The last 10 posts tagged debian are shown here. You can find a list of all posts tagged debian here or subscribe to the RSS feed or Atom feed to be notified of future posts.

Shadow on a sparse null diet

Tomato wrapped with a tape measure
Image by Myriams-Fotos on pixabay

Summer is slowly ending (at least in my hemisphere), so dieting tips to slim down in time for the beach are a bit out of season at the moment, but who doesn't like a guy who suggests that everyone's shadow is too fat and implements a \0 diet anyhow? Thankfully that isn't only surprisingly easy, but also surprisingly impactful:

This is the story of how I ended up potentially saving terabytes of disk space across the world by changing two lines of code.

So, what happened?

Some background first: If you want to create a new user on Debian, you tend to invoke adduser, which is simply put a wrapper around useradd. This tool is part of shadow-utils commonly packaged as just shadow as it deals with the /etc/passwd and /etc/shadow files. It also deals with two log files: /var/log/lastlog and /var/log/faillog.
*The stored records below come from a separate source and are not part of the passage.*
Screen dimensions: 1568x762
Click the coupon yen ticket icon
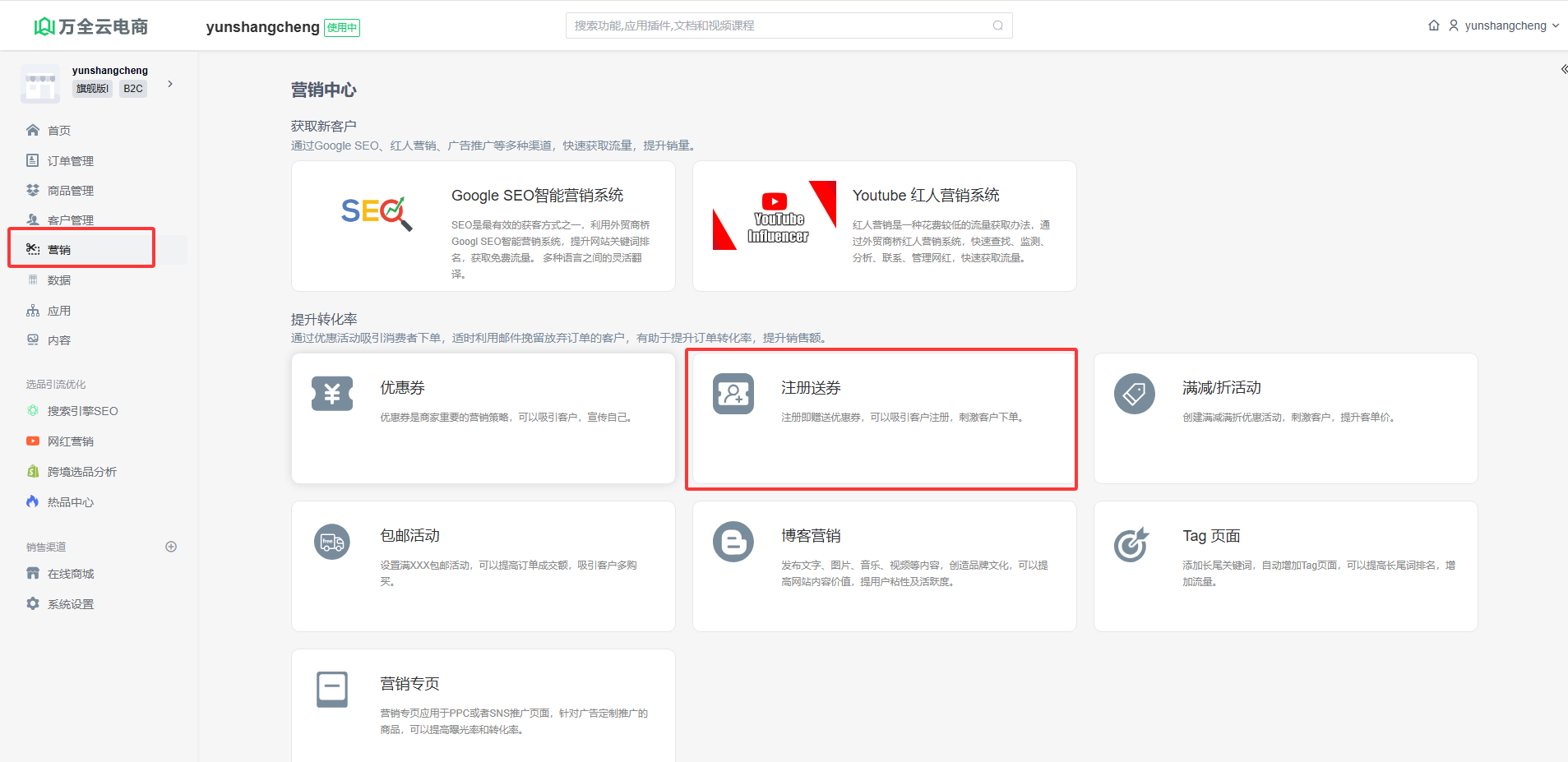pyautogui.click(x=332, y=394)
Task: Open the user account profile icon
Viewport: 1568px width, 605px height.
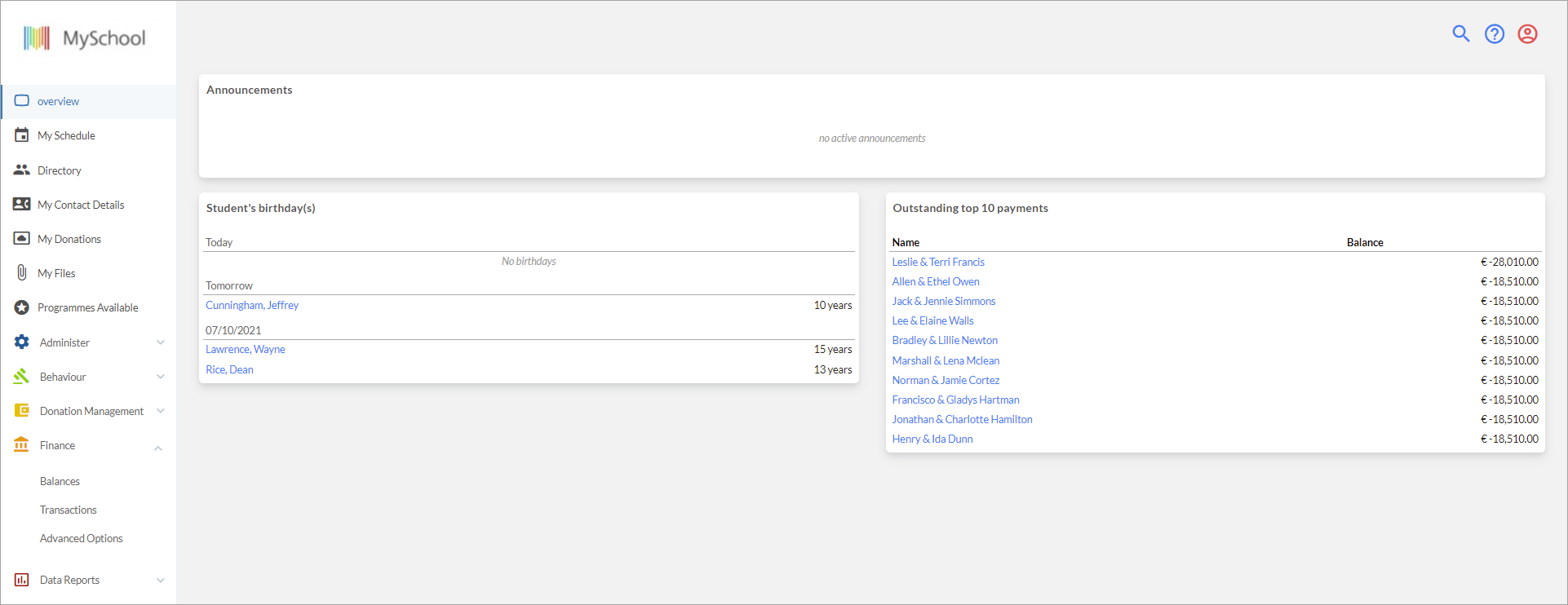Action: point(1527,33)
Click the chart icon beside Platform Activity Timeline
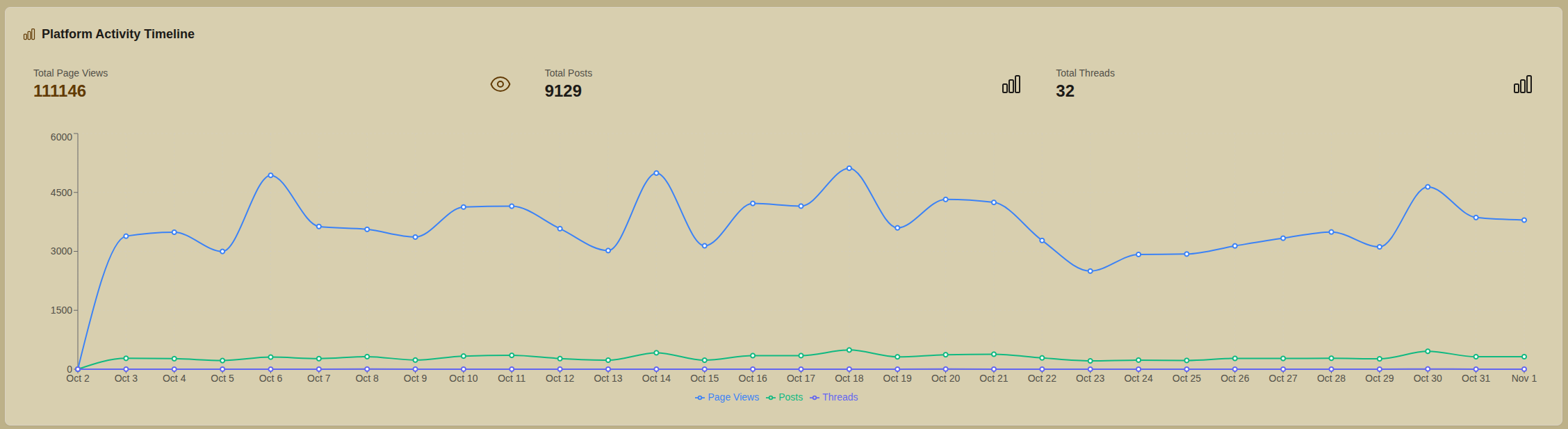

Those logs store information as you might have guessed already by their name: (Among other things) the time a user logged in last and if login attempt(s) failed. They do so in a binary format and not by appending to the file but each user (based on their UID) has a predefined place to record this information.

So far so good (or bad, depending on how good your spider-sense is). Now, users can not only be added, but also deleted and hence their UID be recycled. So adding a user has to ensure that old log data for a since then deleted user isn't recycled for the new user with that UID. The data hence needs to be reset – which in binary and in this format means overridden with zeros.

My initial problem with this was on a personal obsession-level: If you bootstrap a Debian system the /var/log/lastlog (/var/log/faillog) is empty before apt's postinst is running and after that they are (sparse) files of size 29492 (and 3232) bytes containing nothing but zeros. Seemed like a total pointless waste of resources to me (and something I can't reasonably explain and certainly don't want to emulate in apts postinst script).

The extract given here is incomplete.